No one knows who was reading Thomas Paine or paying attention to all the rabble-rousing over in France, but soon enough the Notthingham weavers decided they’d had enough, and that scapegoating Ned on a day to day basis wasn’t cutting it. In 1812, these disgruntled lace-makers formed a secret army and revolted against the factory owners. When the government troops showed up to take control of the situation, the weavers thumbed their noses at the soldiers and scattered off into the woods. Then they sewed themselves brilliant military uniforms and showed up at the factories with a list of demands from their new leader, none other than General Ned Ludd.
“We’re here under orders from General Ludd,” they reported to the factory bosses. “He regrets to inform you that extreme action will be taken unless you respond to his demands immediately. The workers must be granted better pay, fewer hours, and the right to produce a better product. And if these demands are not met, you will be sadly sorry.”
The factory owners, at least from the outset, were a little spooked. They complied.
“Sure, sure,” they said, sweating and wringing their hands. “Tell General Ludd whatever he wants, whatever he wants.” The ones who snorted and ignored the General’s demands soon did find that they were sadly sorry; their machines were efficiently hammered to bits.
Of course, everyone knew that the factory owners wouldn’t put up with this for long. They had a bankroll, and they used it to hire their own private army of thugs. This army of weavers faced down a huge sea of them at Burton’s Power Loom Mill in April of 1812, armed only with sticks and rocks. When they were driven away from the factory, they burned down the factory boss’ house instead. The Tory government, as married as it was to Adam Smith’s philosophies, backed up the garment mills and initiated a program of imprisonment and hanging that effectively eliminated the Luddites as a political force.

- Dataset excerpt -
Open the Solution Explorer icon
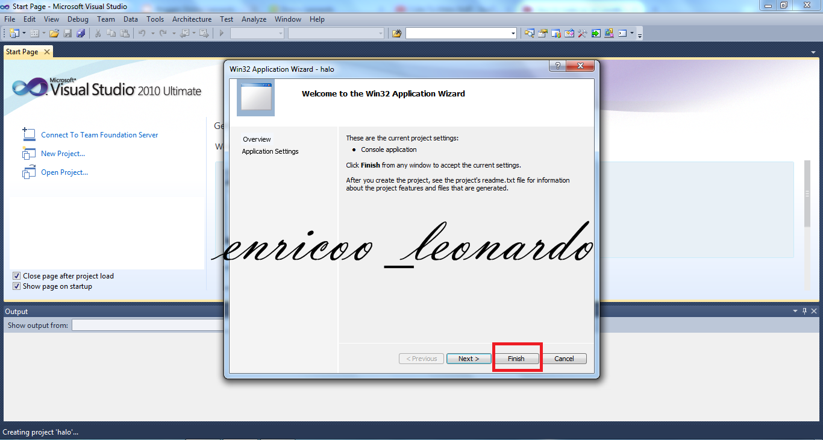The width and height of the screenshot is (823, 440). [x=529, y=33]

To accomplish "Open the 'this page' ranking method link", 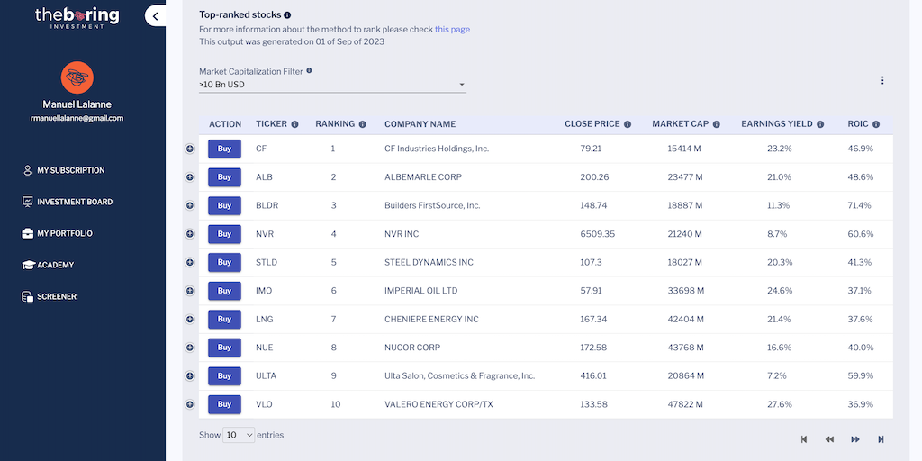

- What you need to do -
Print the part of the Luddite passage from "Of course, everyone" to "a political force." word for word. This listing was taken from a separate source.

- Solution -
Of course, everyone knew that the factory owners wouldn’t put up with this for long. They had a bankroll, and they used it to hire their own private army of thugs. This army of weavers faced down a huge sea of them at Burton’s Power Loom Mill in April of 1812, armed only with sticks and rocks. When they were driven away from the factory, they burned down the factory boss’ house instead. The Tory government, as married as it was to Adam Smith’s philosophies, backed up the garment mills and initiated a program of imprisonment and hanging that effectively eliminated the Luddites as a political force.